Obesity is a health hazard and a detriment to well-being which is reflected in the increased morbidity and mortality: 

a) INCREASED MORBIDITY: Obesity is a positive risk factor in the development of hypertension, diabetes, gall bladder disease and coronary heart disease and certain types of cancers, especially the hormonally related and large bowel cancers. There are in addition, several associated diseases, which, although not usually fatal, cause a great deal of morbidity in the community, e.g., varicose veins, abdominal hernia, osteoarthritis of the knees, hips and lumbar spine, flat feet and psychological stresses, particularly during adolescence. Obese persons are exposed to increased risk from surgery. Obesity may lead to lowered fertility.

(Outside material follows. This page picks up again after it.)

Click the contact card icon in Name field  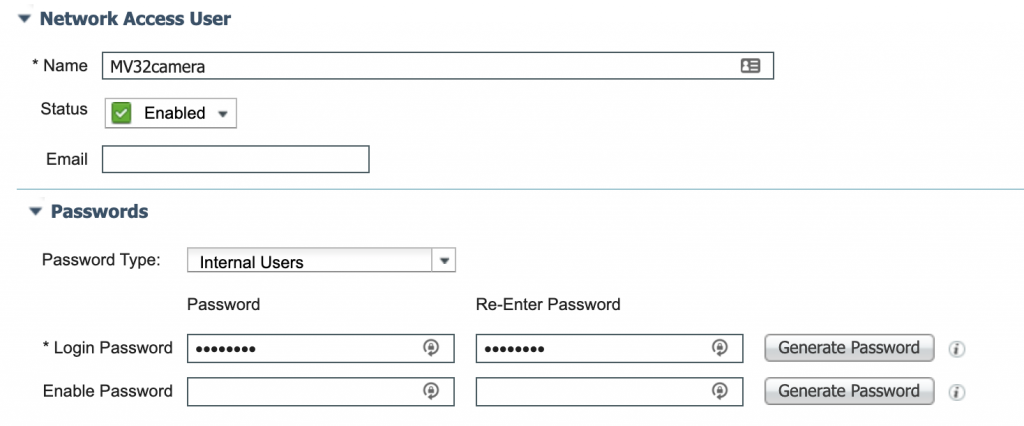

(b) INCREASED MORTALITY: The Framingham Heart Study in the United States showed a dramatic increase in sudden death among men more than 20 per cent overweight as compared with those with normal weight. The increased mortality is brought about mainly by the increased incidence of hypertension and coronary heart disease. There is also an excess number of deaths from renal diseases. Obesity lowers life expectancy. More information is needed about the relationship between different degrees of obesity and morbidity and mortality. 

Prevention and control 

Weight control is widely defined as approach to maintaining weight within the ‘healthy’ (i.e. ‘normal’ or ‘acceptable’) range of body mass index of 18.5 to 24. 9 kg/m2 throughout adulthood (WHO Expert Committee, 1995). It should also include the prevention of weight gain of more than 5 kg in all people. In those who are already overweight, a reduction of 5-10 per cent of body weight is recommended as an initial goal. 

Prevention of obesity should begin in early childhood. Obesity is harder to treat in adults than it is in children. The control of obesity centres around weight reduction. This can be achieved by dietary changes, increased physical activity and a combination of both. 

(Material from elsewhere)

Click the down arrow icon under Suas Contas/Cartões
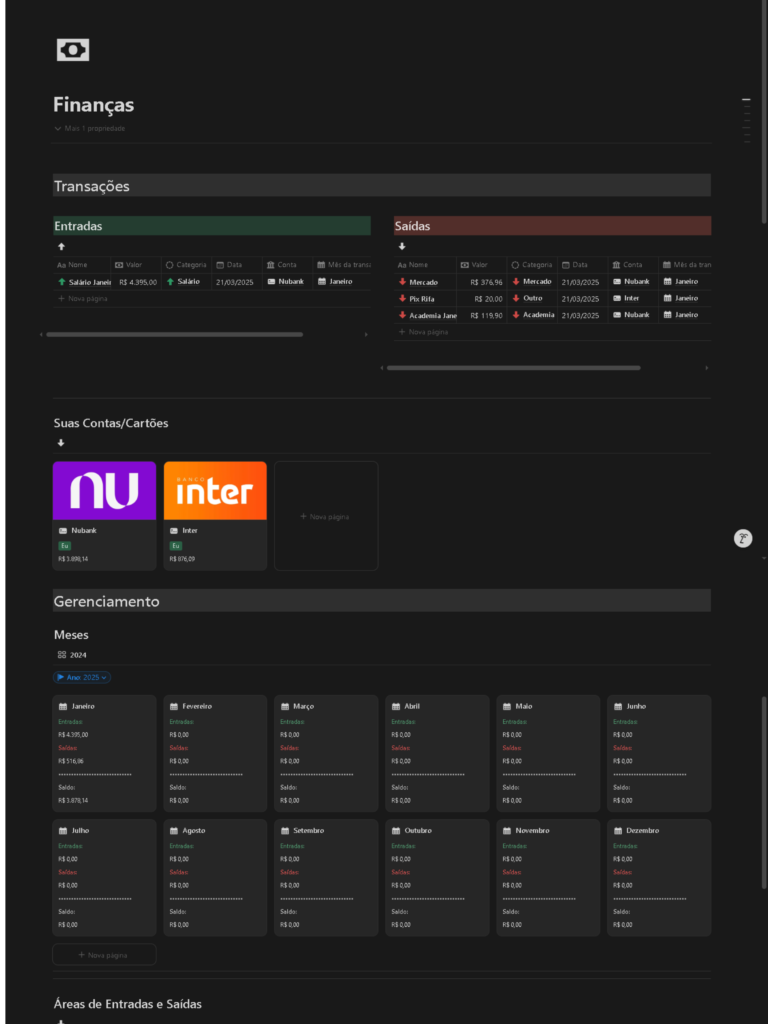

(a) DIETARY CHANGES: The following dietary principles apply both to prevention and treatment : the proportion of energy-dense foods such as simple carbohydrates and fats should be reduced; the fibre content in the diet should be increased through the consumption of common un-refined foods; adequate levels of essential nutrients in the low energy diets (most conventional diets for weight reduction are based on 1000 kcal daily model for an adult) should be ensured, and reducing diets should be as close as possible to existing nutritional patterns. The most basic consideration is that the food energy intake should not be greater than what is necessary for energy expenditure. It requires modification of the patient’s behaviour and strong motivation to lose weight and maintain ideal weight. Unfortunately, most attempts to reduce weight in obese persons by dietary advice remain unsuccessful. 

(b) INCREASED PHYSICAL ACTIVITY: This is an important part of weight reducing programme. Regular physical exercise is the key to increased energy expenditure. 

(c) OTHERS: Appetite suppressing drugs have been tried in the control of obesity. They are generally inadequate to produce massive weight loss in severely obese patients. Surgical treatment (e.g., gastric bypass, gastroplasty, jaw-wiring, to eliminate the eating of solid food have all been tried with limited success. In short, one should not expect quick or even tangible results in all cases from obesity prevention programmes. 

Health education has an important role to play in teaching people how to reduce overweight and prevent obesity. A fruitful approach will be to identify those children who are at risk of becoming obese and find way of preventing it.